The tool was reportedly developed by reverse engineering existing scanners from ASML and is said to be on-track to make prototype chips in 2028. If the information is correct, then Chinese scientists have made numerous breakthroughs across multiple disciplines in just a few years instead of decades, a scenario that appears extremely unlikely. Further analysis of the report indicates that China's laboratory is far from completing the tool, meaning that the country is years away from making chips using EUV lithography.

China's alleged EUV scanner

The system was reportedly completed in early 2025 inside a highly secured facility in Shenzhen and occupies nearly an entire factory floor. The Chinese machine reportedly generates EUV light with a wavelength of 13.5nm using the same laser-produced plasma (LPP) method as ASML Twinscan NXE machines, not the particle accelerator-based steady-state microbunching (SSMB) method designed at Tsinghua University or discharge-produced plasma (DPP) technology developed at Harbin Institute of Technology (HIT), which might prove the point that the system was reverse-engineered or at least contains a substantial amount of technologies pioneered by ASML.

(Image credit: ASML)

ASML's laser-produced plasma (LPP) method uses tiny molten tin droplets, roughly 25–30 microns in diameter, which are injected into a vacuum chamber at a rate of about 50,000 droplets per second. Then, a high-power CO₂ laser first fires a low-intensity pre-pulse at each droplet, flattening it into a disk-like shape, followed by a more powerful main pulse that vaporizes the flattened tin and creates a superheated plasma with temperatures exceeding 200,000°C. This plasma emits isotropic EUV light, which is then collected by a large multilayer collector mirror and directed into the lithography system's reflective optics for patterning silicon wafers. This process repeats tens of thousands of times per second.

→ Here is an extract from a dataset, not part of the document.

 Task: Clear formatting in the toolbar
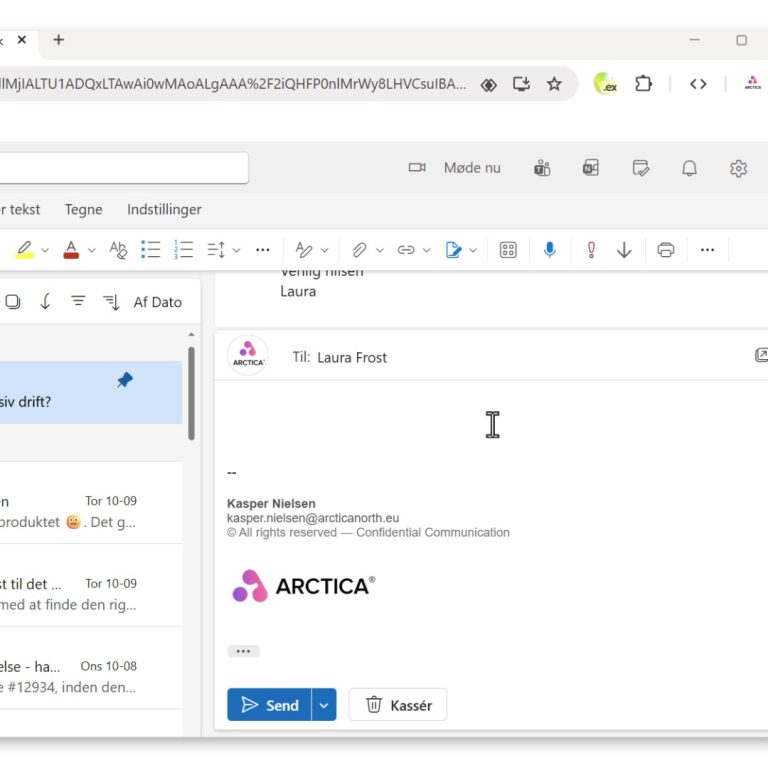pyautogui.click(x=118, y=250)
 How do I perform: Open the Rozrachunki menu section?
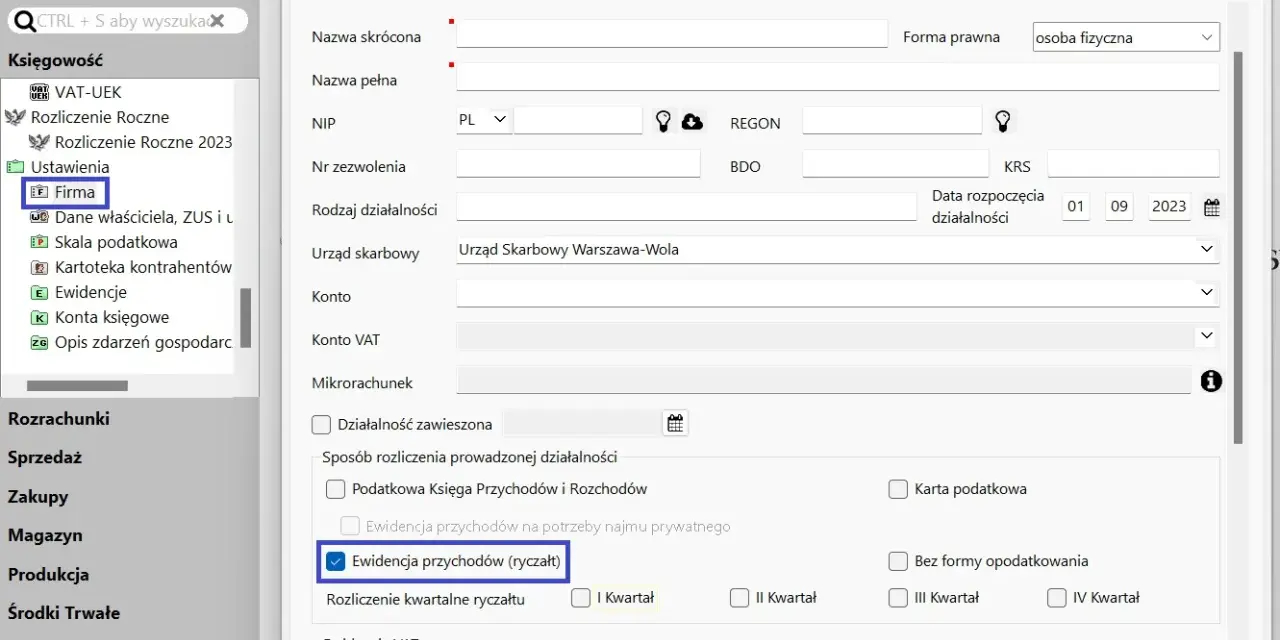click(x=59, y=419)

The machine is reportedly larger than the original, but it is operational in the sense that it can generate EUV radiation. However, it has not progressed to make usable chips as it still struggles to replicate 'the precision optical systems' features by Twinscan NXE systems. Furthermore, there is no word about power of the EUV light source, a crucial parameter that defines whether a tool can or cannot be used for volume production.

Not operational, for now

The report clearly states that the Chinese EUV scanner cannot currently be used to make chips, but the Chinese government reportedly wants the first chip prototypes to emerge in 2028, two or three years down the road. However, a more realistic target is 2030, four or five years from now, which is a long time. Meanwhile, from the report, it is not completely clear what stage the Chinese team is at today.